Normally, the flow would start at: mydomain.com/channel/name
, and at the end of the flow, they would be returned to mydomain.com/auth
. Originally, I had it so that the start URL would be stored in browser session storage using javascript; and then when they reach the final auth endpoint, I would use the javascript and pull the session storage and relocate them back to the original URL.
This has been working great... however, one of the features I have on my website is the ability to use custom canonical urls to proxy to their channel on my website. So someone could use theirdomain.com
to proxy to mydomain.com/channel/them
.
This created an issue with the session storage since session storage follows cross-domain restrictions. They would start at theirdomain.com
and end at mydomain.com/auth
. Since the domains don't match, I can't access the session storage to forward them back to the original URL.
I am using PHP, so I'm wondering what would be the best way to get around this. I figure instead of storing the start URL in session storage, I can save it using AJAX to temporary storage using PHP, linked to their IP addresses. However, I don't know how to do this.
Does PHP have some sort of temporary storage system with definable TTL? That also works across multiple domains? (it would be the same server)
If the request is proxied to the same application then the session is accessible, it's just the session identifier (which is stored in a cookie, hence the cross domain issue) which is causing the problem.

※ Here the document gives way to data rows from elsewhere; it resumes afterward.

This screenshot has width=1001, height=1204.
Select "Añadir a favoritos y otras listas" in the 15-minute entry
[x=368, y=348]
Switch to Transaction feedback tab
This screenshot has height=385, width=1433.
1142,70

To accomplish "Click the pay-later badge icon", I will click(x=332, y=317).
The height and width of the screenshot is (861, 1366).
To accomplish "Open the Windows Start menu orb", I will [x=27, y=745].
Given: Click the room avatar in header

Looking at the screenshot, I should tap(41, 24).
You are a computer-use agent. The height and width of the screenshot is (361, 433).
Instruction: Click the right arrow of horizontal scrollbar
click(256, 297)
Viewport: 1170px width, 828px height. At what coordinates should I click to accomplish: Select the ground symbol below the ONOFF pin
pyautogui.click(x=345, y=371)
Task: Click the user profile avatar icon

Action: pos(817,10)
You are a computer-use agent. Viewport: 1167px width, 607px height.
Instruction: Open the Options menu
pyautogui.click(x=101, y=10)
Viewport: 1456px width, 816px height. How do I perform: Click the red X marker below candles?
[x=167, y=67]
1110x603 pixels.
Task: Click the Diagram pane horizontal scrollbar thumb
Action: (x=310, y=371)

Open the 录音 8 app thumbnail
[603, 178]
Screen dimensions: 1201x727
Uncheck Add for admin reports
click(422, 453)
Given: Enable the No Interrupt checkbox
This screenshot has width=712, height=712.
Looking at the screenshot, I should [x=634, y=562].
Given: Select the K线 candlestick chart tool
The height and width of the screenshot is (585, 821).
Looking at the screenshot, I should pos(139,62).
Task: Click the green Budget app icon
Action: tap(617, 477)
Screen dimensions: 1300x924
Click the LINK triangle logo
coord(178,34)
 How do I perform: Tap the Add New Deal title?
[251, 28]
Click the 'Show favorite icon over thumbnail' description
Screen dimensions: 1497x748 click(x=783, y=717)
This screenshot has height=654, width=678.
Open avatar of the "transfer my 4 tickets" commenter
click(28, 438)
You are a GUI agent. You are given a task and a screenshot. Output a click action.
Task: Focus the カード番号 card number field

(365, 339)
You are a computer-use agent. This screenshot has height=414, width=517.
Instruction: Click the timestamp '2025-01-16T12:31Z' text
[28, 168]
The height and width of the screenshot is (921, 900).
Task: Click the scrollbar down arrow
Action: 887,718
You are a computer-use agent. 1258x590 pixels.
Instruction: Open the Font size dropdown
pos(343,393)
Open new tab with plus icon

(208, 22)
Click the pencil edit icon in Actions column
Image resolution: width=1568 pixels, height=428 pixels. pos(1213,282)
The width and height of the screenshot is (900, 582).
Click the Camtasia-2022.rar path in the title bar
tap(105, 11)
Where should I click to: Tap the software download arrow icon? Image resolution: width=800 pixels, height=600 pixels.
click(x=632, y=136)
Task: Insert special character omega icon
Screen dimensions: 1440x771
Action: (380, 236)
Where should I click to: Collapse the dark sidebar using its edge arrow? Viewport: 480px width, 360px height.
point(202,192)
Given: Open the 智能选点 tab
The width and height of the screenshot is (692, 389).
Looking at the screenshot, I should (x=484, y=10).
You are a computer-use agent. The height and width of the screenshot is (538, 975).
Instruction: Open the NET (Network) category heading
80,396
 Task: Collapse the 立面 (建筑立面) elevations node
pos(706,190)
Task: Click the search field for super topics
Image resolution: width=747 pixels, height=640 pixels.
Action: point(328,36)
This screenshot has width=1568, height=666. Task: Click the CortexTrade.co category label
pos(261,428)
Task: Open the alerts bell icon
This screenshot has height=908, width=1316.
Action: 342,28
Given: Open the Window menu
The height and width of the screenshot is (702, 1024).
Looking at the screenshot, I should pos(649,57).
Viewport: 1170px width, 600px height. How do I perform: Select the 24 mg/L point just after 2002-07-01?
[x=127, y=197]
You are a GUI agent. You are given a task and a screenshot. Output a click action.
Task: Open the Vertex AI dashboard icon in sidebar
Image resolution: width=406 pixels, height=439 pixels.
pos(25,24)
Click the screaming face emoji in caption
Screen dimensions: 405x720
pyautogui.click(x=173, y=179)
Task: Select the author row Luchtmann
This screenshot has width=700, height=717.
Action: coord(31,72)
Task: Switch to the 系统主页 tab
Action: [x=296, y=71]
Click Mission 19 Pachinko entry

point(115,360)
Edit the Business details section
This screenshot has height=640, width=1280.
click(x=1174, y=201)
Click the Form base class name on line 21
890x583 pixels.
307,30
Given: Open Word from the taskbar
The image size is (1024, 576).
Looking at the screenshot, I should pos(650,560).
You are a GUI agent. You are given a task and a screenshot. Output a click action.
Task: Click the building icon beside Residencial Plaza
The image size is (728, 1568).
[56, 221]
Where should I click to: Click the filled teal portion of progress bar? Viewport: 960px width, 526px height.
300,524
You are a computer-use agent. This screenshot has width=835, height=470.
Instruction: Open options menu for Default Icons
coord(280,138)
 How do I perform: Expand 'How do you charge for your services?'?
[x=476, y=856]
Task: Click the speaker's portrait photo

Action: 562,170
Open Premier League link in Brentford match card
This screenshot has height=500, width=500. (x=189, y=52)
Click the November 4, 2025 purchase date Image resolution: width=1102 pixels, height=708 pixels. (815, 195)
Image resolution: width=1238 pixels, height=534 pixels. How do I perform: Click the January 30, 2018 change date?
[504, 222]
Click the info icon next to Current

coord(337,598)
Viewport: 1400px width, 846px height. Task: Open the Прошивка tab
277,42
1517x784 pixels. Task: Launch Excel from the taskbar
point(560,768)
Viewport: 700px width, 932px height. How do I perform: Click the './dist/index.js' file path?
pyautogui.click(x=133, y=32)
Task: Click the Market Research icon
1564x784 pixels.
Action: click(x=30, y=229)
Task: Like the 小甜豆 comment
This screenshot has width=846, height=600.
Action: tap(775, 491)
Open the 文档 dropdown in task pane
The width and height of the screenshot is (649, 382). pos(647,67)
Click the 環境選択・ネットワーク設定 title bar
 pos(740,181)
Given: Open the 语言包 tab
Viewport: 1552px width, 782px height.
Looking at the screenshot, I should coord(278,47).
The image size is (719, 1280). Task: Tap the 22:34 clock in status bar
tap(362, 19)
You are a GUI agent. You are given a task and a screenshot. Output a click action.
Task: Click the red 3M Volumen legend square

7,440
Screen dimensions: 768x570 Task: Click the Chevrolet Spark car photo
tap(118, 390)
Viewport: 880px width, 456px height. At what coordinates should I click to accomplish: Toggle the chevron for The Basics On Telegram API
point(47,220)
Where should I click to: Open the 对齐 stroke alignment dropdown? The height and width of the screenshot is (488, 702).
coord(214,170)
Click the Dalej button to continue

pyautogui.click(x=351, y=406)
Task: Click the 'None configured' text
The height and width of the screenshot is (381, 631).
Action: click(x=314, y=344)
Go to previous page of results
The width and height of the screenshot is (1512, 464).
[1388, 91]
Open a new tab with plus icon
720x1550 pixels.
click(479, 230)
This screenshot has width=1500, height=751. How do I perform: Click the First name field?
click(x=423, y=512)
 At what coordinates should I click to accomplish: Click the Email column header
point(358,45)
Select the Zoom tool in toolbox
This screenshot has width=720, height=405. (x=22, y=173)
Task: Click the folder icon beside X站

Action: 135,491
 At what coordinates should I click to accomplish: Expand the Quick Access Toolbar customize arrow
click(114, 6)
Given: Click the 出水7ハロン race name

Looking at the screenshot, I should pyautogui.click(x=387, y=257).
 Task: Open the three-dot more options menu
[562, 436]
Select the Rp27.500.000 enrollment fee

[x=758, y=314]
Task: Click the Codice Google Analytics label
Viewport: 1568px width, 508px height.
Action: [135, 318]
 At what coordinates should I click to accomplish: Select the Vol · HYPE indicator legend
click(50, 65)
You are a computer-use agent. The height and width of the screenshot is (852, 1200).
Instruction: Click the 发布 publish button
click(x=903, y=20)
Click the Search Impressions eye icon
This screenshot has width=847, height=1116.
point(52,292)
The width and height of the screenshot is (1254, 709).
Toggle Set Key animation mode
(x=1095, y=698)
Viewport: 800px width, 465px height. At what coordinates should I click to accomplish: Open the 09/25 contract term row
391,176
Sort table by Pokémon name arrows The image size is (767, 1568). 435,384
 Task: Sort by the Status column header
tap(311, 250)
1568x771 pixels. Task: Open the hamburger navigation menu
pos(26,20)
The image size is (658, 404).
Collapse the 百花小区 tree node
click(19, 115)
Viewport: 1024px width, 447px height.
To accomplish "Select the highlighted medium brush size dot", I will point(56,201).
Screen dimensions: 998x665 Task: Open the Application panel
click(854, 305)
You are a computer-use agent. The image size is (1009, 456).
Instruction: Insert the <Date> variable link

What you can do is pass the session identifier from one domain over the transition to the other domain, as part of a get request, so when you do the leap from theirdomain.com
to example.com
do it with a link formatted as http://example.com/blah/?session_id=[session_id_from cookie]
(ideally using https).
Then on on example.com grab the session_id and use that to set the session_id in the cookie for that domain, and it will load the session from the source domain.
This can be used for session hijacking, but so can having your session_id in a cookie, so it's generally OK to do, though using https endpoints will improve security.